Dataset items:
##############################

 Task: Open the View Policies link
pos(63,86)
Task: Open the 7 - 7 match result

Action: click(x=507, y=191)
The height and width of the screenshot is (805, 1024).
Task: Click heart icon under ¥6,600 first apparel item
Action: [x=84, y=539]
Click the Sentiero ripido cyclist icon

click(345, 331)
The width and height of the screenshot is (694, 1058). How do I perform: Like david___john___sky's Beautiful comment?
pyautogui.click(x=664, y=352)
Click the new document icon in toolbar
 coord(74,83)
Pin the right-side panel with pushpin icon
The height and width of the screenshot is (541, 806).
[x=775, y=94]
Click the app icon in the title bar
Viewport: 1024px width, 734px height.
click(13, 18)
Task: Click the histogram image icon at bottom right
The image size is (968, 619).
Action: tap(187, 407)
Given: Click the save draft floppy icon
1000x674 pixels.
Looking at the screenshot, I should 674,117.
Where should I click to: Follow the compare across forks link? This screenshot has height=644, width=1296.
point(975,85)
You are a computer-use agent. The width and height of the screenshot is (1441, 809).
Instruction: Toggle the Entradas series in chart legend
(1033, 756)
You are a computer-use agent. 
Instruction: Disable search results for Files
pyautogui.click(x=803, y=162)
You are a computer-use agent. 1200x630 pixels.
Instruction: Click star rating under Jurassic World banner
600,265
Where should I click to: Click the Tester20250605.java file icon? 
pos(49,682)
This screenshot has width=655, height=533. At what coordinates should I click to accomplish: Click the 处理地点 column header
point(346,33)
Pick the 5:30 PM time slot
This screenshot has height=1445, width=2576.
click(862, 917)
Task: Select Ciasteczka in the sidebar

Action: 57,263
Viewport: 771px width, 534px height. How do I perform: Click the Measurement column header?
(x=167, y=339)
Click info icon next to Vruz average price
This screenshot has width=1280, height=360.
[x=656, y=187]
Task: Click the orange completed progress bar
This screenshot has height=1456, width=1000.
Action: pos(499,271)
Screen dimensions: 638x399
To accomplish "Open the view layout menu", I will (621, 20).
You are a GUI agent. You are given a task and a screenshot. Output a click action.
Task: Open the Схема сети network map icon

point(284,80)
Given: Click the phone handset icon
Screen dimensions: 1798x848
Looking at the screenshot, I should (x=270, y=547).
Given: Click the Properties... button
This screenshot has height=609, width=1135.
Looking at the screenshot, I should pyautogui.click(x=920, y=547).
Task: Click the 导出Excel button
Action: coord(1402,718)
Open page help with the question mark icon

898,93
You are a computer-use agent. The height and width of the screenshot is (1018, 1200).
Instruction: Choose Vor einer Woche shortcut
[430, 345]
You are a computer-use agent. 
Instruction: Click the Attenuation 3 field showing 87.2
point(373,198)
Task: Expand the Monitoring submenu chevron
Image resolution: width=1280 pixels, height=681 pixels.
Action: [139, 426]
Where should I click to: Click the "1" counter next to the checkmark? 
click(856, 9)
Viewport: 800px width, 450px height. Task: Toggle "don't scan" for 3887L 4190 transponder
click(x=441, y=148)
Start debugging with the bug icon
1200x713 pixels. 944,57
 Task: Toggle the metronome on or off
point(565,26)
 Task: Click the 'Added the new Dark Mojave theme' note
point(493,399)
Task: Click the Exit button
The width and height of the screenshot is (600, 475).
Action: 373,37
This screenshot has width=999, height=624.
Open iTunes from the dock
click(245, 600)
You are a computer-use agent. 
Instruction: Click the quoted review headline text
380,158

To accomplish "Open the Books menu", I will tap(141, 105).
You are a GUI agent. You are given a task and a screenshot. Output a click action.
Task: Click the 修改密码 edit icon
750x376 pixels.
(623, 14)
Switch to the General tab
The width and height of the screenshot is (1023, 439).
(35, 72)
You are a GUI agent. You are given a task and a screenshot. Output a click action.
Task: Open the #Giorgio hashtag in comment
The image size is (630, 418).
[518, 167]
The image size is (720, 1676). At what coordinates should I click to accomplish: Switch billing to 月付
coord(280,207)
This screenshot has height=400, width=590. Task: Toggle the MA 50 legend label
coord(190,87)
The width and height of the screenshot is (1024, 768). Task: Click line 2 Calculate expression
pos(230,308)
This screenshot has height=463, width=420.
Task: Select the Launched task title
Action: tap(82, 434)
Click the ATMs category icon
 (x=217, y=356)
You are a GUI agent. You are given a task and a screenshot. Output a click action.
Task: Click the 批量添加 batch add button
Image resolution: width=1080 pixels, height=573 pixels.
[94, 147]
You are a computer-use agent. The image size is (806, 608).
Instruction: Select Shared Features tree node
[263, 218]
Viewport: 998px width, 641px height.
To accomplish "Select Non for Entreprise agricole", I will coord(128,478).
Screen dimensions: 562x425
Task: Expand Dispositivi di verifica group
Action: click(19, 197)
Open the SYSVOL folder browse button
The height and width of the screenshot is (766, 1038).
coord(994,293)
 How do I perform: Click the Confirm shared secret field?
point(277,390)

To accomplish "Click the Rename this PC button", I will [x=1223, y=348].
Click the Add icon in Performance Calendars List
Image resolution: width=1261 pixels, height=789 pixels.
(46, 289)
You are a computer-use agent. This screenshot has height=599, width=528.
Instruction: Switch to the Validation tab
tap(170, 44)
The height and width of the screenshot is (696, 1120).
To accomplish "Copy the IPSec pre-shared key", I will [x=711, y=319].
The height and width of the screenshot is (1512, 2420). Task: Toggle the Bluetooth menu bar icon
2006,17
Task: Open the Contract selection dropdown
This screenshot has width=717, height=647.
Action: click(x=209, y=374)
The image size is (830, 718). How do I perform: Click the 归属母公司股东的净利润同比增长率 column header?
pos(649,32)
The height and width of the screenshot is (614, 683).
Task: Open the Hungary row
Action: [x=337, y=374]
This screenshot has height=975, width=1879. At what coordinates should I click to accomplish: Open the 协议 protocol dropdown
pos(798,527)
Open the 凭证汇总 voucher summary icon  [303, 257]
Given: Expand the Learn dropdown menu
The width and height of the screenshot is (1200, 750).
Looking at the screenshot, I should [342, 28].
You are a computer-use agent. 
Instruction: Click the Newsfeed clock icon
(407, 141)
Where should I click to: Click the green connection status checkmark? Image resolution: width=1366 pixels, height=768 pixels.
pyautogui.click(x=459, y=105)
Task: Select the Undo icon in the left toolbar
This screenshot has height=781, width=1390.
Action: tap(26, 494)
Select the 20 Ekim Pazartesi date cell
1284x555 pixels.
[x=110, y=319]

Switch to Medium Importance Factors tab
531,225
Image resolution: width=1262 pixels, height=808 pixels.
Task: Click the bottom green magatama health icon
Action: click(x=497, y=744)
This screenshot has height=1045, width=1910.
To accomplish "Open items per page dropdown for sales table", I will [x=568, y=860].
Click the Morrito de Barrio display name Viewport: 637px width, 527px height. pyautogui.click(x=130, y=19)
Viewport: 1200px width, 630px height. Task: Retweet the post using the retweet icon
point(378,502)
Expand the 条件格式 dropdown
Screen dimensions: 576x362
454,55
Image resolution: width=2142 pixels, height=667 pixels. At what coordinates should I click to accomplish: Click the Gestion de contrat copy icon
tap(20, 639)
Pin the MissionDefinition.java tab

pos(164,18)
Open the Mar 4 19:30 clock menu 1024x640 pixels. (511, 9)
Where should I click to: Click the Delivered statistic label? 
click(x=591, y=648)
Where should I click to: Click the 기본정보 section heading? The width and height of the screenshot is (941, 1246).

##############################

*INSTRUCTIONS TO FOLLOW*
Would it be possible to reproduce all the entries exactly as they appear above?

*FINISHED TASK*
 Task: Open the View Policies link
pos(63,86)
Task: Open the 7 - 7 match result

Action: click(x=507, y=191)
The height and width of the screenshot is (805, 1024).
Task: Click heart icon under ¥6,600 first apparel item
Action: [x=84, y=539]
Click the Sentiero ripido cyclist icon

click(345, 331)
The width and height of the screenshot is (694, 1058). How do I perform: Like david___john___sky's Beautiful comment?
pyautogui.click(x=664, y=352)
Click the new document icon in toolbar
 coord(74,83)
Pin the right-side panel with pushpin icon
The height and width of the screenshot is (541, 806).
[x=775, y=94]
Click the app icon in the title bar
Viewport: 1024px width, 734px height.
click(13, 18)
Task: Click the histogram image icon at bottom right
The image size is (968, 619).
Action: tap(187, 407)
Given: Click the save draft floppy icon
1000x674 pixels.
Looking at the screenshot, I should 674,117.
Where should I click to: Follow the compare across forks link? This screenshot has height=644, width=1296.
point(975,85)
You are a computer-use agent. The width and height of the screenshot is (1441, 809).
Instruction: Toggle the Entradas series in chart legend
(1033, 756)
You are a computer-use agent. 
Instruction: Disable search results for Files
pyautogui.click(x=803, y=162)
You are a computer-use agent. 1200x630 pixels.
Instruction: Click star rating under Jurassic World banner
600,265
Where should I click to: Click the Tester20250605.java file icon? 
pos(49,682)
This screenshot has width=655, height=533. At what coordinates should I click to accomplish: Click the 处理地点 column header
point(346,33)
Pick the 5:30 PM time slot
This screenshot has height=1445, width=2576.
click(862, 917)
Task: Select Ciasteczka in the sidebar

Action: 57,263
Viewport: 771px width, 534px height. How do I perform: Click the Measurement column header?
(x=167, y=339)
Click info icon next to Vruz average price
This screenshot has width=1280, height=360.
[x=656, y=187]
Task: Click the orange completed progress bar
This screenshot has height=1456, width=1000.
Action: pos(499,271)
Screen dimensions: 638x399
To accomplish "Open the view layout menu", I will (621, 20).
You are a GUI agent. You are given a task and a screenshot. Output a click action.
Task: Open the Схема сети network map icon

point(284,80)
Given: Click the phone handset icon
Screen dimensions: 1798x848
Looking at the screenshot, I should (x=270, y=547).
Given: Click the Properties... button
This screenshot has height=609, width=1135.
Looking at the screenshot, I should pyautogui.click(x=920, y=547).
Task: Click the 导出Excel button
Action: coord(1402,718)
Open page help with the question mark icon

898,93
You are a computer-use agent. The height and width of the screenshot is (1018, 1200).
Instruction: Choose Vor einer Woche shortcut
[430, 345]
You are a computer-use agent. 
Instruction: Click the Attenuation 3 field showing 87.2
point(373,198)
Task: Expand the Monitoring submenu chevron
Image resolution: width=1280 pixels, height=681 pixels.
Action: [139, 426]
Where should I click to: Click the "1" counter next to the checkmark? 
click(856, 9)
Viewport: 800px width, 450px height. Task: Toggle "don't scan" for 3887L 4190 transponder
click(x=441, y=148)
Start debugging with the bug icon
1200x713 pixels. 944,57
 Task: Toggle the metronome on or off
point(565,26)
 Task: Click the 'Added the new Dark Mojave theme' note
point(493,399)
Task: Click the Exit button
The width and height of the screenshot is (600, 475).
Action: 373,37
This screenshot has width=999, height=624.
Open iTunes from the dock
click(245, 600)
You are a computer-use agent. 
Instruction: Click the quoted review headline text
380,158

To accomplish "Open the Books menu", I will tap(141, 105).
You are a GUI agent. You are given a task and a screenshot. Output a click action.
Task: Click the 修改密码 edit icon
750x376 pixels.
(623, 14)
Switch to the General tab
The width and height of the screenshot is (1023, 439).
(35, 72)
You are a GUI agent. You are given a task and a screenshot. Output a click action.
Task: Open the #Giorgio hashtag in comment
The image size is (630, 418).
[518, 167]
The image size is (720, 1676). At what coordinates should I click to accomplish: Switch billing to 月付
coord(280,207)
This screenshot has height=400, width=590. Task: Toggle the MA 50 legend label
coord(190,87)
The width and height of the screenshot is (1024, 768). Task: Click line 2 Calculate expression
pos(230,308)
This screenshot has height=463, width=420.
Task: Select the Launched task title
Action: tap(82, 434)
Click the ATMs category icon
 (x=217, y=356)
You are a GUI agent. You are given a task and a screenshot. Output a click action.
Task: Click the 批量添加 batch add button
Image resolution: width=1080 pixels, height=573 pixels.
[94, 147]
You are a computer-use agent. The image size is (806, 608).
Instruction: Select Shared Features tree node
[263, 218]
Viewport: 998px width, 641px height.
To accomplish "Select Non for Entreprise agricole", I will coord(128,478).
Screen dimensions: 562x425
Task: Expand Dispositivi di verifica group
Action: click(19, 197)
Open the SYSVOL folder browse button
The height and width of the screenshot is (766, 1038).
coord(994,293)
 How do I perform: Click the Confirm shared secret field?
point(277,390)

To accomplish "Click the Rename this PC button", I will [x=1223, y=348].
Click the Add icon in Performance Calendars List
Image resolution: width=1261 pixels, height=789 pixels.
(46, 289)
You are a computer-use agent. This screenshot has height=599, width=528.
Instruction: Switch to the Validation tab
tap(170, 44)
The height and width of the screenshot is (696, 1120).
To accomplish "Copy the IPSec pre-shared key", I will [x=711, y=319].
The height and width of the screenshot is (1512, 2420). Task: Toggle the Bluetooth menu bar icon
2006,17
Task: Open the Contract selection dropdown
This screenshot has width=717, height=647.
Action: click(x=209, y=374)
The image size is (830, 718). How do I perform: Click the 归属母公司股东的净利润同比增长率 column header?
pos(649,32)
The height and width of the screenshot is (614, 683).
Task: Open the Hungary row
Action: [x=337, y=374]
This screenshot has height=975, width=1879. At what coordinates should I click to accomplish: Open the 协议 protocol dropdown
pos(798,527)
Open the 凭证汇总 voucher summary icon  [303, 257]
Given: Expand the Learn dropdown menu
The width and height of the screenshot is (1200, 750).
Looking at the screenshot, I should [342, 28].
You are a computer-use agent. 
Instruction: Click the Newsfeed clock icon
(407, 141)
Where should I click to: Click the green connection status checkmark? Image resolution: width=1366 pixels, height=768 pixels.
pyautogui.click(x=459, y=105)
Task: Select the Undo icon in the left toolbar
This screenshot has height=781, width=1390.
Action: tap(26, 494)
Select the 20 Ekim Pazartesi date cell
1284x555 pixels.
[x=110, y=319]

Switch to Medium Importance Factors tab
531,225
Image resolution: width=1262 pixels, height=808 pixels.
Task: Click the bottom green magatama health icon
Action: click(x=497, y=744)
This screenshot has height=1045, width=1910.
To accomplish "Open items per page dropdown for sales table", I will [x=568, y=860].
Click the Morrito de Barrio display name Viewport: 637px width, 527px height. pyautogui.click(x=130, y=19)
Viewport: 1200px width, 630px height. Task: Retweet the post using the retweet icon
point(378,502)
Expand the 条件格式 dropdown
Screen dimensions: 576x362
454,55
Image resolution: width=2142 pixels, height=667 pixels. At what coordinates should I click to accomplish: Click the Gestion de contrat copy icon
tap(20, 639)
Pin the MissionDefinition.java tab

pos(164,18)
Open the Mar 4 19:30 clock menu 1024x640 pixels. (511, 9)
Where should I click to: Click the Delivered statistic label? 
click(x=591, y=648)
Where should I click to: Click the 기본정보 section heading? The width and height of the screenshot is (941, 1246).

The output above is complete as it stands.